10- Maternal Changes In Pregnancy Flashcards
Why is a pregnant female considered a very different physiological being compared to normal males and females?
There are major changes in multiple systems that occur in the body during pregnancy.
The causative factors are:
- high levels of steroids
- mechanical displacement
- foetal requirements
Pregnancy is a physiological event. The systems (normally) return back to normal after delivery, but not all of them.
How is an abnormality in pregnancy diagnosed?
To diagnose abnormality in pregnancy need to detect changes in the changes!
However, pregnancy may:
- exacerbate a pre-existing condition
- uncover ‘hidden’ or mild condition
What events are maternal changes designed to cope with?
- increase in size of the uterus
- increased metabolic requirements of uterus
- structural and metabolic requirements of foetus
- removal of foetal waste products
- provision of amniotic fluid
- preparation for delivery and puerperium
In what systems do these maternal changes occur?
- energy balance
- respiratory system
- cardiovascular system
- gastrointestinal system
- urinary system
- endocrine system
Which hormones cause most of the changes that occur during pregnancy?
Placental peptides:
- hCG
- hPL
- GH
Maternal steroids:
- placenta takes over ovarian (CL) production around week 7
Placental and foetal steroids:
- progesterone
- oestradiol
- oestriol
Maternal and foetal pituitary hormones:
- GH
- thyroid hormones
- prolactin
- CRF
Where do the effects of placental steroids take place?
- renin/angiotensin system
- respiratory centre
- GI tract
- blood vessels
- uterine myometrial contractility
Describe the distribution of weight gain during pregnancy.
The total weight gain is 12.5 to 13 kg.
Foetus plus placenta: 5 kg
Fat and protein: 4.5 kg
Body water: 1.5 kg
Breasts: 1 kg
Uterus: 0.5-1 kg
Ideally, the gain is kept to less than 13kg; failure to gain the weight or a sudden change needs monitoring.
What changes occur in energy balance during pregnancy?
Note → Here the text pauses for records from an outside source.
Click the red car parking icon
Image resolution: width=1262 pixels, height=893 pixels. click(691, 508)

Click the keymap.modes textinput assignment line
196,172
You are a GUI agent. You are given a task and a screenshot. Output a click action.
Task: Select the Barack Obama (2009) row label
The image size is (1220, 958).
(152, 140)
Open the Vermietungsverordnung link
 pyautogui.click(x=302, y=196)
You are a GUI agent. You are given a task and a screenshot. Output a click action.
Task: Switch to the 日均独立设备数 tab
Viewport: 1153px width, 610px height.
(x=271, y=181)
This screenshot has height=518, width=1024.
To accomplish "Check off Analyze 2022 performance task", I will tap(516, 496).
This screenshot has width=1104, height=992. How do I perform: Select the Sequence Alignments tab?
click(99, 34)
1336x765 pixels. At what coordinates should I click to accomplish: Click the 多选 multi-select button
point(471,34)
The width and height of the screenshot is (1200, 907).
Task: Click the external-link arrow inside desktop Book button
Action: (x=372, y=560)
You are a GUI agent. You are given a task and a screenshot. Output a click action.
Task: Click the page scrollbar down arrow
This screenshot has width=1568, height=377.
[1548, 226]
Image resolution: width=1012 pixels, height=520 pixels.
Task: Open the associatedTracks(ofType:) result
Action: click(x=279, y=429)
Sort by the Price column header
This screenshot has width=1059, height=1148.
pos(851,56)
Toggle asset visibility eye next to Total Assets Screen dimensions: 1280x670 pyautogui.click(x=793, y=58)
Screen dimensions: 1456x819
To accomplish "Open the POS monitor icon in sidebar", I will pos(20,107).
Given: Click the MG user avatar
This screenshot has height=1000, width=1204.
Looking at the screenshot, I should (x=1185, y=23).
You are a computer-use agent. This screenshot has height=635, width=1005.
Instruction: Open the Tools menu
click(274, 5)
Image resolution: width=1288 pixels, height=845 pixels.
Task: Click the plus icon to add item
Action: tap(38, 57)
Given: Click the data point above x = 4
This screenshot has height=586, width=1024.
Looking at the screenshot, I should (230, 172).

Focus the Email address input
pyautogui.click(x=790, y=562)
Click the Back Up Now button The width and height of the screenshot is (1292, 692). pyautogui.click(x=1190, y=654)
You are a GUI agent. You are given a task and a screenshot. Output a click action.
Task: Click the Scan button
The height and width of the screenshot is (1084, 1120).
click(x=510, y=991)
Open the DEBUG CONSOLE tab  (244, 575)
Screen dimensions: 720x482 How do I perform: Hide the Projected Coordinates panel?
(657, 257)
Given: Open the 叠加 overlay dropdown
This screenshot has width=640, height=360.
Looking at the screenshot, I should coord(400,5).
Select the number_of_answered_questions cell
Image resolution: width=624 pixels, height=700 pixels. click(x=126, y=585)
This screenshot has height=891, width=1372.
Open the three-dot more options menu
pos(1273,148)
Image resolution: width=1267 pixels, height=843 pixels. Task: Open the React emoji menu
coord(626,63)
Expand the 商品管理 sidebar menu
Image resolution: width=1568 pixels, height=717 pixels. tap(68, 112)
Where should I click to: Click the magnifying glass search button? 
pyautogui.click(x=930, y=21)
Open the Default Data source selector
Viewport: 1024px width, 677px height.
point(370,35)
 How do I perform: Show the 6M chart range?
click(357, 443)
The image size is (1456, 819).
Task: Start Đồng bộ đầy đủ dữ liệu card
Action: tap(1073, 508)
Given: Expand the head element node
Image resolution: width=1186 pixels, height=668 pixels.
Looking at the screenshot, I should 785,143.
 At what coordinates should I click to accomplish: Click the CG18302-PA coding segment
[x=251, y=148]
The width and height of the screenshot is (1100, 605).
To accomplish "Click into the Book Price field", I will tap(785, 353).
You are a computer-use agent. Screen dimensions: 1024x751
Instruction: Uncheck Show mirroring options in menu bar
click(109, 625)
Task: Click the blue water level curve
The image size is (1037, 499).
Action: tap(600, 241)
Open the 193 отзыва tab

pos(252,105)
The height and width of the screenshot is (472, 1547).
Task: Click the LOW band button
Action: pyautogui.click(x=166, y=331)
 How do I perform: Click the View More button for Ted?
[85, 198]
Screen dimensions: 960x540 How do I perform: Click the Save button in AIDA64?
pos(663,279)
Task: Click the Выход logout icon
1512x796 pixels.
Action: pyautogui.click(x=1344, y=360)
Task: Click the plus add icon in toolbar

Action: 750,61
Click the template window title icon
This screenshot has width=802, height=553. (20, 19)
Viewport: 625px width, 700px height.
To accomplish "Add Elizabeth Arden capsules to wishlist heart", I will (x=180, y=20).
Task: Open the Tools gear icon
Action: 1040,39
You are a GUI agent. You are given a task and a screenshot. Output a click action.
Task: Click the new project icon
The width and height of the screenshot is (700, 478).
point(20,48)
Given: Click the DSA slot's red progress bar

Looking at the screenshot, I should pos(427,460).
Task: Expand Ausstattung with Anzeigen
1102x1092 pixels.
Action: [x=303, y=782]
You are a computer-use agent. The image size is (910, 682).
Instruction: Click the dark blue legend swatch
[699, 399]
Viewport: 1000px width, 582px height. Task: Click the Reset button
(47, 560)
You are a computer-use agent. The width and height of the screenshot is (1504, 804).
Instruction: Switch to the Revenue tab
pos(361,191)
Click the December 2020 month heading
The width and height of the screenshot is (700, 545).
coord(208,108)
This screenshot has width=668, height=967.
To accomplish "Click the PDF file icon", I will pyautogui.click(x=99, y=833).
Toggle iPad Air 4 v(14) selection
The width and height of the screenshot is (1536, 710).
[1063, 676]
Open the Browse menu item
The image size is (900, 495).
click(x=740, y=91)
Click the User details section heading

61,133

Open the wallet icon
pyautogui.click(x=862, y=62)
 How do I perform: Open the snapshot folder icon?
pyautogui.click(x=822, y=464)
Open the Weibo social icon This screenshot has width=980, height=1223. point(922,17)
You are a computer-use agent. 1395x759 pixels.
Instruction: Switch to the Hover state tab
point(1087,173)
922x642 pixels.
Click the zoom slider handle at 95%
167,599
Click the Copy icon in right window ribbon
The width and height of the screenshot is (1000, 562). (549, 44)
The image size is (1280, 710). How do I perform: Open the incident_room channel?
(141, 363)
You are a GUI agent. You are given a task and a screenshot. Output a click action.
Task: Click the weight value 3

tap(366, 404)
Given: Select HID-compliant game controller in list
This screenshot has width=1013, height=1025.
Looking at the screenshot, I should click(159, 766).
We need to increase our energy:
OUTPUT:
- to cope with the increased respiration and cardiac output
and STORAGE:
- for the foetus
- for labour and puerperium
We gain 4-5kg in fat and protein stores. The reasons for this are:
- increased consumption and reduced use
- mainly laid down in the anterior abdominal wall
- utilised later in pregnancy and puerperium
What are the requirements for glucose during pregnancy?
The need for glucose is increased in availability in 2nd trimester
- active transport across placenta as fetal energy source
- fetus stores some in liver
How is glucose stored and utilised in the first trimester?
Used in maternal reserves
- pancreatic beta cells increase in number
- plasma insulin increases
- fasting serum glucose decreases
(laid down as stores and used by muscle)
How is glucose stored and utilised in the 2nd trimester?
Used in fetal reserves
- hPL causes insulin resistance - less glucose into stores leads to increased availability in serum
- glucose (more crosses placenta) but can cause diabetes
Where does all the water gain come from during pregnancy?
The water gain during pregnancy can account for up to 8.51 litres, coming from:
- foetus
- placenta
- amniotic fluid
- oedema (lungs, connective tissue, ligaments, leakage, swollen ankles)
- uterine muscles
- mammary glands
- plasma volume
How is plasma volume increased during pregnancy?
- sodium retention
- resetting of the osmostat
- decreased thirst threshold
- decrease in plasma oncotic pressure (albumin)
(E2 and P act on the renin-angiotensin system)
What changes occur in respiration during pregnancy?
increased oxygen consumption
What are the effects of E2 and P on the respiratory system?
E2 and P work together to increase oxygen consumption
They do this by increasing the respiratory centre sensitivity to CO2. The thoracic anatomy of the mother also changes, with the ribcage displacing upwards and the ribs flaring outwards.
These factors cause the mother to breathe more deeply, causing the minute volume to decrease by about 40%.
Thus, the arterial PO2 increases (by about 10%), and the PCO2 decreases (by about 15-20%).
This facilitates gas transfer between the mother and the foetus.